Abstract

Radical Cystectomy (RC) is a complex surgery with better outcomes reported when performed at high volume centers. This may lead to patients traveling farther for care. We examined the impact of travel distance on clinical outcomes. 220 patients undergoing RC from 2015-2021 were retrospectively reviewed. Distance traveled to the treatment center by patient zip codes was classified as <12.5 mi, 12.5-49.9 mi, and ≥50 mi. Multivariable logistic regression was used to assess complications, readmissions, 90d mortality, and length of stay (LOS) by distance traveled. Time to treatment (TTT) based on distance traveled was compared. 220 pts underwent RC with complete 90d follow-up. 38.6% of pts (85/220) were readmitted. 62.5% (53/85) presented to the treatment center or were transferred. All pts readmitted to an outside hospital (OSH) traveled ≥12.5 mi (p<0.001).
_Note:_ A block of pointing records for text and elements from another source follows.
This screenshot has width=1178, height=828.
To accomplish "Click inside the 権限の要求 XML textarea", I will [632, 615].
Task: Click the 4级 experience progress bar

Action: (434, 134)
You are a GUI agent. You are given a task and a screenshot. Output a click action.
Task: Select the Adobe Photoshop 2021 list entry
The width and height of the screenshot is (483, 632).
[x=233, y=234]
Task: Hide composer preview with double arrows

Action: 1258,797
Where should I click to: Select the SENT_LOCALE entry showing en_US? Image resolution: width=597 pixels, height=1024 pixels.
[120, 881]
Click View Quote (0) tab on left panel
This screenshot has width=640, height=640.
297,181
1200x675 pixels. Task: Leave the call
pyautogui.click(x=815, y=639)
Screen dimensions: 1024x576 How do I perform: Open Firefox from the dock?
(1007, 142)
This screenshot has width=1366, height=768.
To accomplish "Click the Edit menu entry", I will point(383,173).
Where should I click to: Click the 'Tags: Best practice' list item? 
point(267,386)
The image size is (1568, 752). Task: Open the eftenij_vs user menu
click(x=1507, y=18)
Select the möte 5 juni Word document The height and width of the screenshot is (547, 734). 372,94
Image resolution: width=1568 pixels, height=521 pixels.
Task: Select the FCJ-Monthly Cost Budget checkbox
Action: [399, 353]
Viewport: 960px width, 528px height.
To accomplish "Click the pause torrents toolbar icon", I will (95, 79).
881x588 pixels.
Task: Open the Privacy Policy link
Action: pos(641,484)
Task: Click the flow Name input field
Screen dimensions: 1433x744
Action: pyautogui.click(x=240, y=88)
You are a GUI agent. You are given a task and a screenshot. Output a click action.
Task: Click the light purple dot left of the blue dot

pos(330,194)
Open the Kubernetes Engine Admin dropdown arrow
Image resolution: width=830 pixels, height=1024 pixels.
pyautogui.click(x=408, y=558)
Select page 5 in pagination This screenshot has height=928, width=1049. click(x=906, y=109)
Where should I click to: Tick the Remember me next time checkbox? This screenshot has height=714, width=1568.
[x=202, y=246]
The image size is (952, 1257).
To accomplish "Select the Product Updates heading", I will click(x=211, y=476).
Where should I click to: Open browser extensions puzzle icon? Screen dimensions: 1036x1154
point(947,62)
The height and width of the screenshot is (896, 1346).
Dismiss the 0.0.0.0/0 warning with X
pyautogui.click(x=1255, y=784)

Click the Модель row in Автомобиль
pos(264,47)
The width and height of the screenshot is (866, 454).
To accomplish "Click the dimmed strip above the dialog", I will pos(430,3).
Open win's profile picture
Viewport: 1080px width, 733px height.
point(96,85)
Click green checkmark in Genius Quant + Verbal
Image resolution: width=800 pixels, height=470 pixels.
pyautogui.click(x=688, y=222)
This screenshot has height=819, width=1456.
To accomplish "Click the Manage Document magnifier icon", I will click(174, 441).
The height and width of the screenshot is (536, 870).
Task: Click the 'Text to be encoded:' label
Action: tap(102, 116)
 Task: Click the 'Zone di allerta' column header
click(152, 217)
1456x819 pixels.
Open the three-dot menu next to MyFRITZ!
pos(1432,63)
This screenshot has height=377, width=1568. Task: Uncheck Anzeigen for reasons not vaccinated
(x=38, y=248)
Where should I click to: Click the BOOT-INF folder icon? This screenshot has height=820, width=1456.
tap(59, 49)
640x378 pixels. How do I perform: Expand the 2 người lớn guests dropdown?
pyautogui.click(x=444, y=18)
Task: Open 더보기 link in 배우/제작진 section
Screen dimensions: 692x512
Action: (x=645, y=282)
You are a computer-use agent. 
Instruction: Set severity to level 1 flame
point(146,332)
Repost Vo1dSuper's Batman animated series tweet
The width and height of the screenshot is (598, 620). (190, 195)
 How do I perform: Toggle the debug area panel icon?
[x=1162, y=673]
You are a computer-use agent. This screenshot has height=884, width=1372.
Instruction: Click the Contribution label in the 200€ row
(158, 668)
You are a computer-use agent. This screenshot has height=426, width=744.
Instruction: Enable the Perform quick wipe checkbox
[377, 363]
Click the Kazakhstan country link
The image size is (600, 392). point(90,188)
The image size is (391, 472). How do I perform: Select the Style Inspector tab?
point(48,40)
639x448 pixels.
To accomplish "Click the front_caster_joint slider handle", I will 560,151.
Patients with high-grade complications were likely to be transferred to the treatment center with only 23.7% (9/38) definitively managed by OSH. Pts traveling >12.5 mi with low-grade complications were more likely to be managed at an OSH (57.5%, p = 0.01). There was no difference in time to initiation of neoadjuvant chemotherapy (p=0.99) or time to RC following NAC (p=0.23) by distance traveled. For 49 MIBC patients proceeding directly to surgery without NAC, time from diagnosis to RC was increased if traveling >12.5 mi (p=0.04). Increased travel distance did not impact early postoperative outcomes. Distance traveled may impact access to care, such as time to surgery or location of readmission to the treatment center post-operatively.